62 pages • 2 hours read
Sally HepworthA modern alternative to SparkNotes and CliffsNotes, SuperSummary offers high-quality Study Guides with detailed chapter summaries and analysis of major themes, characters, and more.
“I committed the most cardinal of marital sins—I changed.”
Rose’s statement sounds profound because sometimes people indeed cannot cope with their partners evolving and shifting. The truth however is not that she changed, but Owen did. Rose is the same as always; it is Owen who decides he cannot stay with her anymore. Rose’s inversion of the truth is characteristic: Her account often presents her in a role opposite to that she held in real life.
“Janet, my old supervisor, taught me that the library belongs to everyone. The library, Janet used to say, is one of only a few places in the world that one doesn’t need to believe anything or buy anything to come inside … and it is the librarian’s job to look after all those who do.”
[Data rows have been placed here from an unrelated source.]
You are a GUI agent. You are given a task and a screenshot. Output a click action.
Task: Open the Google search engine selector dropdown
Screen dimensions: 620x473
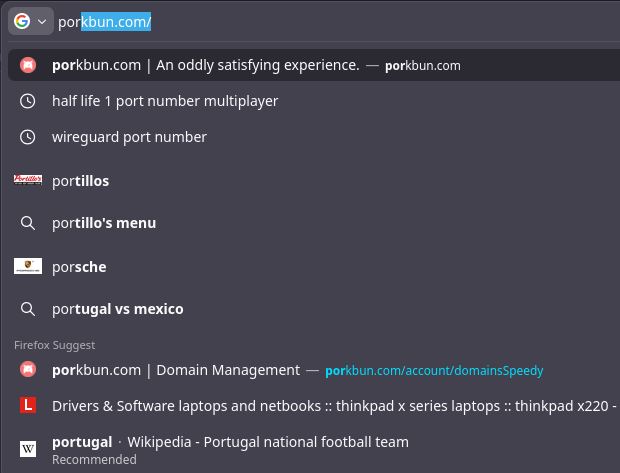[30, 21]
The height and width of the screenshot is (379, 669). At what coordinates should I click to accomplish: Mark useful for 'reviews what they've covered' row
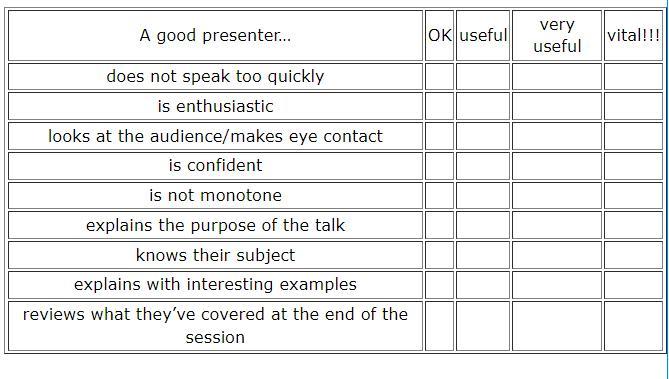click(x=483, y=326)
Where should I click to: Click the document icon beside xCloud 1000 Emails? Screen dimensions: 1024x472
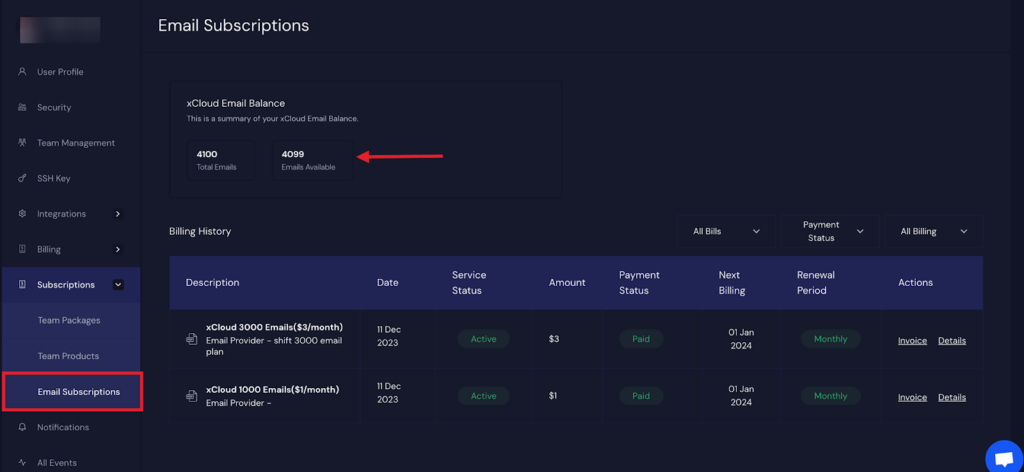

Books and the library are a key motif in The Good Sister, representing a democratic, egalitarian sanctuary. Through the view of Janet and then Fern, the text establishes the library as a public, friendly space where prejudices about class, neurodiversity, gender, and other factors cease to exist. It is an idealized, utopian view but one Fern strictly believes. It is this view that has her keeping a ready toilet kit for unhoused folk who visit the library washrooms.
“If it were up to me, every child would have a year in the library before they went to school. Not just to read, but to roam.”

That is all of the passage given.